Smart Tattoo Ink developed by Harvard is capable of monitoring you all the time

The work, managed by two postdoctoral associates at Harvard Medical School and colleagues led by Katia Vega at MIT’s Media Lab, paired bio-sensitive inks developed at Harvard with traditional tattoo art as a way to win some of the conditions of current biomedical monitoring devices.

“We were thinking: New technologies, what is the next age after wearables?” said Ali Yetisen, who is a Tosteson postdoctoral fellow at HMS and Massachusetts General Hospital. “And so we came up with the design that we could incorporate biosensors in the skin.”

A drawback of modern wearable monitoring devices is that they don’t seamlessly integrate with the body, Yetisen said. Short battery life is a concern and so is the lack of wireless connectivity, neither of which is an issue with the shallow, color-based interface of bio-sensitive tattoo ink.

“We wanted to go ahead what is available through wearables today,” Yetisen said.

Nan Jiang, a postdoctoral fellow at Harvard Medical School and Brigham and Women’s Hospital, said the design, “Dermal Abyss,” was directed as a proof of concept, and that further refinements — stabilizing ink so objects don’t fade or diffuse into enclosing tissue would be needed for a medical product.

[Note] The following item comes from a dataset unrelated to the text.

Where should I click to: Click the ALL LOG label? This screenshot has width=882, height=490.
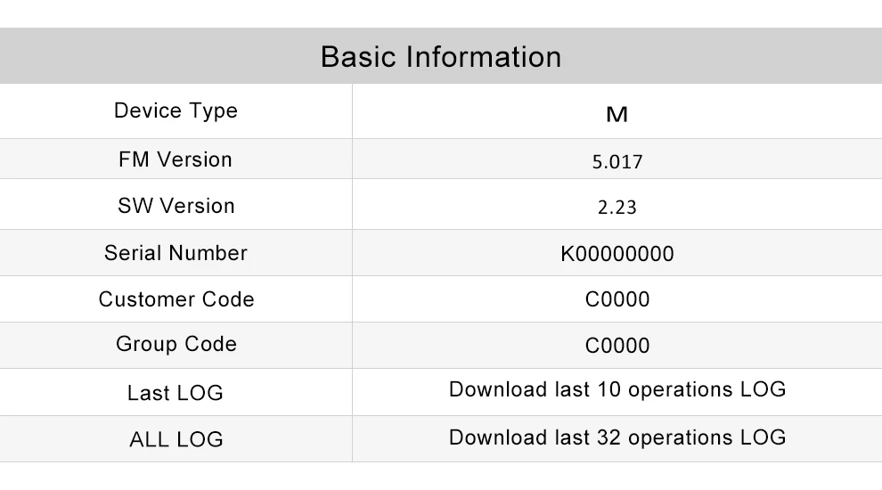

The Dermal Abyss tattoo inks adjust color according to the chemistry of the body’s interstitial fluid, which can be used as a substitute for constituents of the blood. Inks developed so far change from green to brown as glucose band increases. The team also developed a green ink, viewable under blue light, that grows more powerful as sodium concentration rises, an indication of dehydration. Researchers tattooed the inks onto sections of pig skin and noted how they switched color or intensity in response to different biomarkers.

Jiang and Yetisen said that once the bugs are worked out, the attention for biologically-sensitive ink is fairly broad. Inks, Yetisen said, could be organized into long-lasting tattoos for chronic conditions or into short designs for shorter-duration monitoring. Ink can even be invisible, Yetisen said, readable under only particular kinds of light. That light could come from something as universal as a smartphone.